My earliest memory of a picket line was back in 2003. I was 13. My mom, a registered nurse working for a health insurance company, decided to stock up on food before the grocery workers were to strike.
“I refuse to cross a picket line”, she told me as we drove by the local Von’s a few days later.
In 2010, I went to the picket line of a car wash in Northridge as a reporter. Ex-car washers, labor activists, union members, and local students marched side by side with picket signs in their hands under the blazing hot valley heat as a part of the CLEAN Carwash Campaign. As I got a few quotes and snapped pictures, it struck me that none of the workers at this car wash were picketing.
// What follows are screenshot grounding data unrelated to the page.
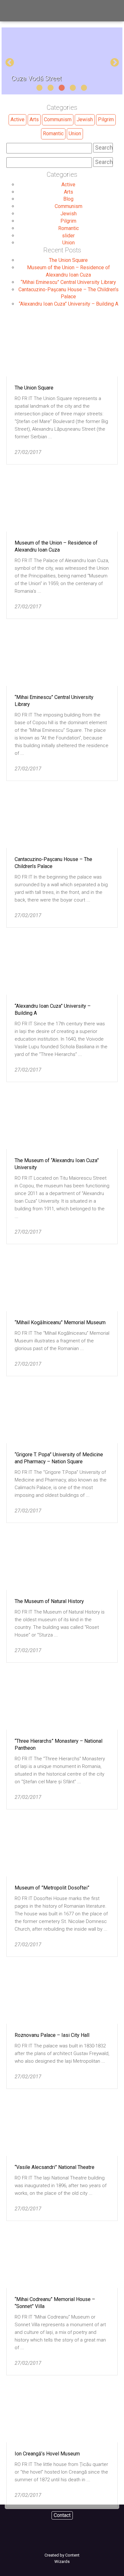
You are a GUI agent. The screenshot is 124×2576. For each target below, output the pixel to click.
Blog (68, 199)
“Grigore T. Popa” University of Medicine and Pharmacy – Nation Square (59, 1458)
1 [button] (39, 88)
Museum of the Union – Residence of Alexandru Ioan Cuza (56, 546)
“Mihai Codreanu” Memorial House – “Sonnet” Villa (55, 2302)
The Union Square (68, 260)
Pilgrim (106, 119)
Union (75, 133)
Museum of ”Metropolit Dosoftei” (52, 1888)
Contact (62, 2515)
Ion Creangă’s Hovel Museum (47, 2454)
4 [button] (72, 88)
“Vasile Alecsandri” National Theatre (54, 2167)
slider (68, 236)
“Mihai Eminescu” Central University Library (68, 282)
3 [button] (61, 88)
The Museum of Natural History (49, 1601)
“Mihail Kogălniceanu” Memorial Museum (60, 1322)
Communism (58, 119)
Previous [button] (8, 61)
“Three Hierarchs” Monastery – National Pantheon (58, 1744)
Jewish (85, 119)
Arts (34, 119)
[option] (62, 60)
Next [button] (113, 61)
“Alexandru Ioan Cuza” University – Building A (68, 304)
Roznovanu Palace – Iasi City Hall (52, 2035)
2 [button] (50, 88)
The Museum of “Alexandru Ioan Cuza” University (57, 1163)
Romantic (53, 133)
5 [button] (83, 88)
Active (17, 119)
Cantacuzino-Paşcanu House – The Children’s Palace (53, 862)
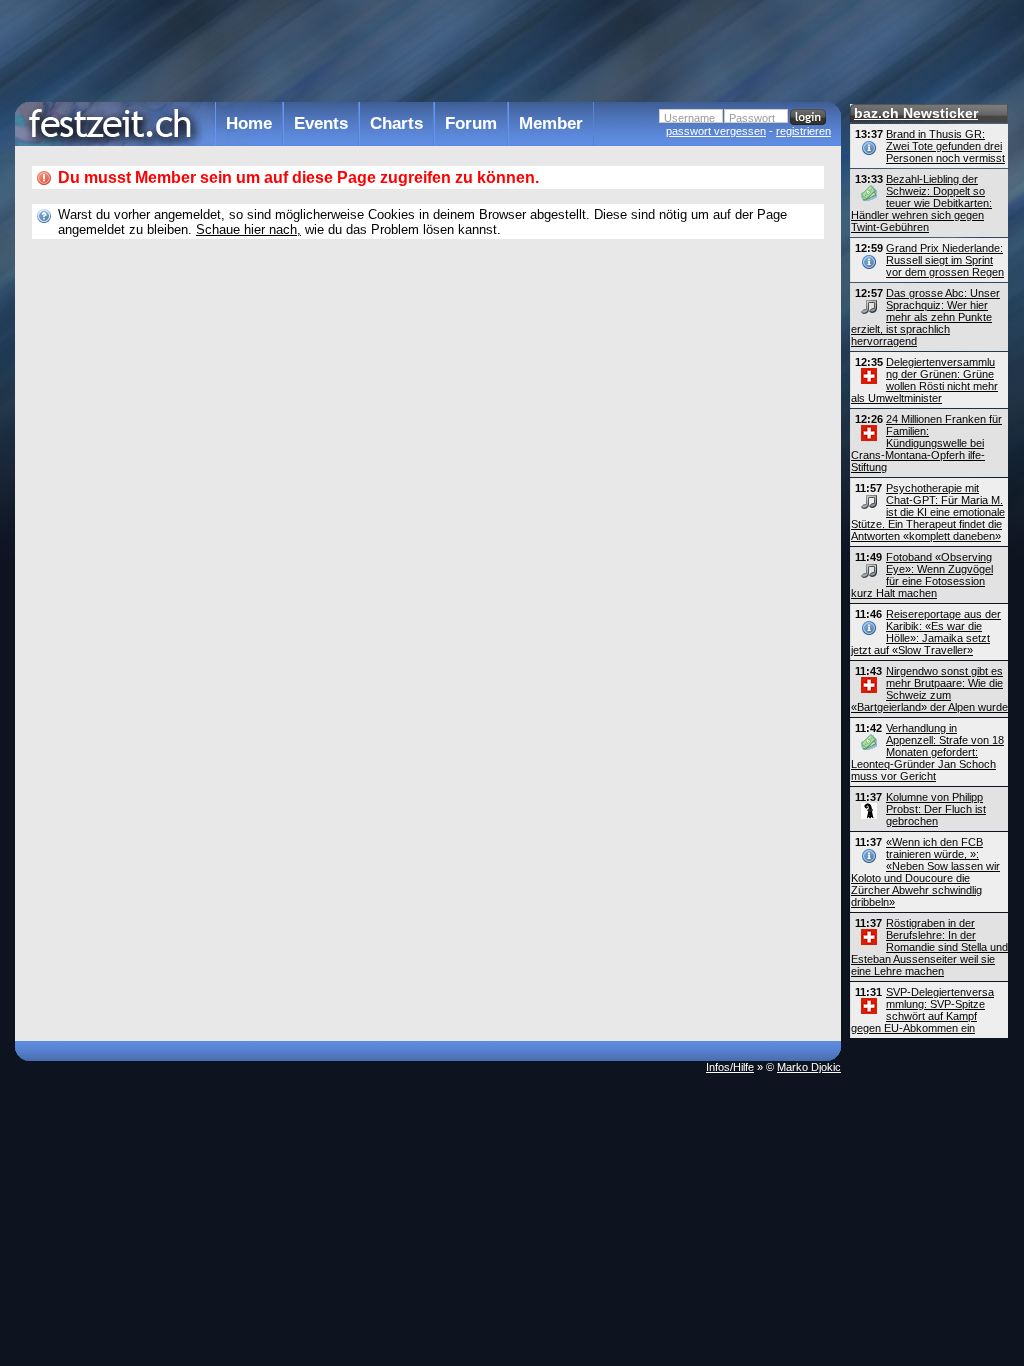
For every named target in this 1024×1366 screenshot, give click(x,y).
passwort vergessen (716, 131)
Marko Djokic (809, 1067)
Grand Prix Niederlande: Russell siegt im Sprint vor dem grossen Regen (945, 260)
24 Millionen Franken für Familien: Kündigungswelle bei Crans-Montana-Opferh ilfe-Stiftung (926, 443)
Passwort (752, 118)
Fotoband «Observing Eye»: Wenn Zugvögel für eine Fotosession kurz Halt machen (922, 575)
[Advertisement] (428, 49)
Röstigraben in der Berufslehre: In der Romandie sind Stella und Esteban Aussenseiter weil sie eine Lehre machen (929, 947)
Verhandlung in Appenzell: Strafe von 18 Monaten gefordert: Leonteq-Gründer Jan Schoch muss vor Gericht (927, 752)
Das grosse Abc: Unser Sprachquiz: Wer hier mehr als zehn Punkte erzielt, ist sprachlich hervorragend (925, 317)
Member (551, 123)
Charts (396, 123)
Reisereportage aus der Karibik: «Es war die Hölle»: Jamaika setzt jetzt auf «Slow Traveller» (926, 632)
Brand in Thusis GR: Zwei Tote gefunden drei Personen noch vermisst (945, 146)
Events (321, 123)
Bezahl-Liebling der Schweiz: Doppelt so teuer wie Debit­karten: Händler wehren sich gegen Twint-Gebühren (921, 203)
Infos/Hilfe (730, 1067)
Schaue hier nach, (248, 229)
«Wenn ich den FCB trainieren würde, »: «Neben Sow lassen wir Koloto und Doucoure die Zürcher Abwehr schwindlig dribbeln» (925, 872)
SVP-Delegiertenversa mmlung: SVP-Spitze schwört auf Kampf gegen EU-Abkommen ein (922, 1010)
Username (689, 118)
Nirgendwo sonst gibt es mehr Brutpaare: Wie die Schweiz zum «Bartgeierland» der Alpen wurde (929, 689)
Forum (471, 123)
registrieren (803, 131)
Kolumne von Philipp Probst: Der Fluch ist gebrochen (936, 809)
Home (249, 123)
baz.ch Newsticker (916, 113)
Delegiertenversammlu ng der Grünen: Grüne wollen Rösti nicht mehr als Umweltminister (924, 380)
I asked one of the picketers why the workers were not protesting alongside with them, seeing that it was their jobs that were being recognized. I was told that if the workers themselves were to join the picket line, they would be fired. At this point in time, Los Angeles carwashes were not unionized and workers were paid less than minimum wage, mostly making money from their tips. There were also no safety regulations in place for the workers and clearly they were not given any benefits by their employer.
It broke my heart to hear this. How could anyone think that this was ok?
As cars drove into the driveway of the carwash and crossed the picket line, I couldn’t help but chant with the picketers. And as I drove by the carwash on my way out, I honked my horn as loud as I could to show my solidarity. Solidarity was the only chance these workers had at a good job and fair wage, because they could not have a voice and could not speak out for themselves.
A week ago, I was speaking with Dave Campbell, a union officer at USW 675 about their signatories to include in the 2012 edition of LA Labor 411. As I was about to hang up the phone, he told me that USW 675 recently signed contracts with car washes in the Los Angeles area and asked if I would want to include that in LA Labor 411.
A huge smile spread across my face. I had almost forgotten about that hot summer day picketing in Northridge over a year ago. “Of course, we would love to include them in the directory,” I gushed. As I hung up the phone, I thought to myself They did it! They finally have a voice.
As project manager of LA Labor 411, I know how many union contracts have not been renewed in the past few years; but, what this shows us is that as one door closes, if we all work together hard enough, another one opens.